Whatever you touch with your hands – food, bacteria, dust – can be transferred to your cell phone, making it a mobile petri dish possibly teeming with germs. So there’s a growing discussion about how to keep phones sanitized as the novel coronavirus outbreak continues to spread worldwide.
And that’s why sales of a device-cleaning machine called PhoneSoap are soaring.
PhoneSoap’s products, which kill germs on phones by bathing them in UV light, haven’t been tested against COVID-19. But revenue so far this month is about 20 times higher than in the same period last year, co-founder Dan Barnes told CNN Business on March 10.

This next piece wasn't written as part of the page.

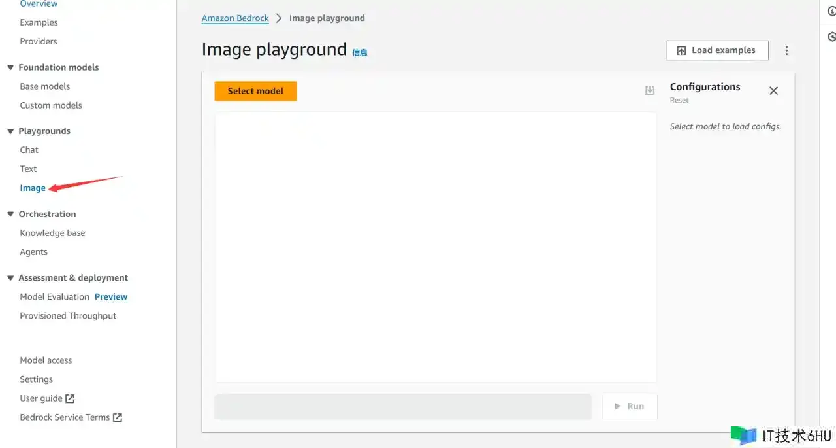Click the three-dot more options icon
Image resolution: width=836 pixels, height=448 pixels.
pos(786,50)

The company sold out of its devices in early March, but it’s currently taking pre-orders that will ship between April 15 and May 30, according to its website.
“[The coronavirus] isn’t something we celebrate, but it has definitely raised awareness that phones or hard surfaces can harbor bacteria for days and that it’s important to clean them,” Barnes said.

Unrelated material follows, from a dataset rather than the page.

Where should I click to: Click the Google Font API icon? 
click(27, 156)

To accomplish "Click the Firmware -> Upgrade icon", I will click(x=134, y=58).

Phone hygiene matters generally because research has shown our mobile devices carry pathogens that might include antibiotic-resistant bacteria, said Mia Lieberman, a clinical veterinarian at Harvard Medical School who has tested the PhoneSoap’s effectiveness. These germs can pose a risk, especially for people with preexisting health conditions, she added.
PhoneSoap’s product lineup includes the PhoneSoap 3, a rectangular box with a UV light inside that fits all smartphones and most cases. The company is also selling a new, larger unit called HomeSoap that can accommodate more items.
PhoneSoap co-founder Wes LaPorte said the company has been able to cope with increased demand because it splits manufacturing between Vietnam and China, so factory closures in that country haven’t caused supply chain bottlenecks.
How it works
The kind of light PhoneSoap uses, called UV-C, damages bacteria and viruses so they can’t replicate, Lieberman said.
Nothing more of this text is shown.